Les calcifications valvulaires
La plupart des valvulopathies observées au cours de la MRC sont acquises. Ce sont le plus souvent des calcifications valvulaires aortiques et mitrales. En l’espace de 6 mois, les scléroses valvulaires aortiques peuvent devenir des sténoses hémodynamiquement significatives aggravant l’HVG. Elles sont souvent associées à des troubles du rythme ou de la conduction. III.3. Atteintes vasculaires Les sujets porteurs de MRC présentent deux pathologies artérielles distinctes qui se chevauchent, l’athérosclérose et l’artériosclérose. III.3.1. Athérosclérose Chez le sujet porteur de MRC, la plaque d’athérome a la particularité d’être le plus souvent calcifiée. La prévalence de la maladie athéromateuse est élevée au cours de la MRC même si l’on ne sait toujours pas s’il s’agit d’une conséquence directe de l’insuffisance rénale ou des effets cumulatifs des FRCV qui sont fréquents sur ce terrain
Artériosclérose
Elle est caractérisée par l’épaississement et la calcification de la tunique média de la paroi artérielle qui ne s’étend pas à la lumière artérielle à l’exception d’une athérosclérose coexistante (63).

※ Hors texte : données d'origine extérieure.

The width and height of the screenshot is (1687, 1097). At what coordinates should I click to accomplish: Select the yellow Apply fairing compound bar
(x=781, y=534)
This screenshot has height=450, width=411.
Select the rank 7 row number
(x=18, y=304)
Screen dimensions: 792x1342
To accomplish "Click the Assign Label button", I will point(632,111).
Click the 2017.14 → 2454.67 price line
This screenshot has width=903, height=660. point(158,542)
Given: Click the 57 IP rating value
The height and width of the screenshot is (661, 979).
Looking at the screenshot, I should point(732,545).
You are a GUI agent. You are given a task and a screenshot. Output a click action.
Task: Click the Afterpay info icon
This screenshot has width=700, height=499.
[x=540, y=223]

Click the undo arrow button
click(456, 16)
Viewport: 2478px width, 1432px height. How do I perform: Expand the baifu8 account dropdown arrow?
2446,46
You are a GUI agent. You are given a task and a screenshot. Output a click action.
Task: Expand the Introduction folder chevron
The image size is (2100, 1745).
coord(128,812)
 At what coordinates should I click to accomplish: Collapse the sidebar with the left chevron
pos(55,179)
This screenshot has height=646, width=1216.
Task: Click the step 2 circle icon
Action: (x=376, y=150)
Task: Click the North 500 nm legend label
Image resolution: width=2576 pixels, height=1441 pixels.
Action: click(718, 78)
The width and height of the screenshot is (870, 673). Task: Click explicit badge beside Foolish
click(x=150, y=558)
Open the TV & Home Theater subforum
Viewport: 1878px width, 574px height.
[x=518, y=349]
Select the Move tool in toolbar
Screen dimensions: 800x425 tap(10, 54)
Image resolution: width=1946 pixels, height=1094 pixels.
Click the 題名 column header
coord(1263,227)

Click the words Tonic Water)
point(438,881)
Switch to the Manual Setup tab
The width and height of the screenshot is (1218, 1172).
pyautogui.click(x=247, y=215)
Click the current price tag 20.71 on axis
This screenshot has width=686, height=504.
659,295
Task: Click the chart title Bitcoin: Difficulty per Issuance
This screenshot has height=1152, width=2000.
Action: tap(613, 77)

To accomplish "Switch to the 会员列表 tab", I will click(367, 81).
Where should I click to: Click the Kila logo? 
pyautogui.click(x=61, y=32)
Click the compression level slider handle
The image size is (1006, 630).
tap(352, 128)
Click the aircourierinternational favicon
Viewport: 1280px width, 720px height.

L’épaisseur intima-média carotidienne (EIMc), la présence de plaques carotidiennes et la mesure de l’IPS peuvent être utilisées pour le diagnostic de l’athérosclérose tandis que la vélocité de l’onde de pression met en évidence l’artériosclérose (64). La mesure de l’EIMc en échographie de mode B est une méthode non invasive, sensible et reproductible qui permet 20 d’identifier et quantifier les maladies vasculaires à un stade préclinique et d’évaluer le risque cardiovasculaire. Elle permet également la surveillance de l’efficacité du traitement (65). Les techniques échographiques actuelles ne permettent pas de différencier l’épaississement de l’intima seul (66). Entre 5 et 20 ans, l’EIMc peut légèrement augmenter, mais sans changement des propriétés endothéliales du vaisseau, contrairement aux âges plus avancés où l’augmentation de l’EIMc est associée à une modification des propriétés de la paroi vasculaire, exposant les sujets à un risque cardiovasculaire accru (65). L’indice de pression systolique (IPS) est un test qui permet le diagnostic et la surveillance de la maladie artérielle périphérique (MAP). L’IPS est un moyen diagnostic de l’athérosclérose systémique et est utilisé dans la stratification du risque cardiovasculaire. Il est un facteur prédictif de survenue d’évènements cardiovasculaires. En l’absence d’artériopathie, la pression artérielle systolique (PAS) au niveau de la cheville est supérieure ou égale à la PAS brachiale due à l’amplification de l’onde de pouls lors de sa propagation vers les membres inférieurs. L’IPS anormal est associé à plusieurs FRCV comme l’HTA, le tabagisme, le diabète et la dyslipidémie (67).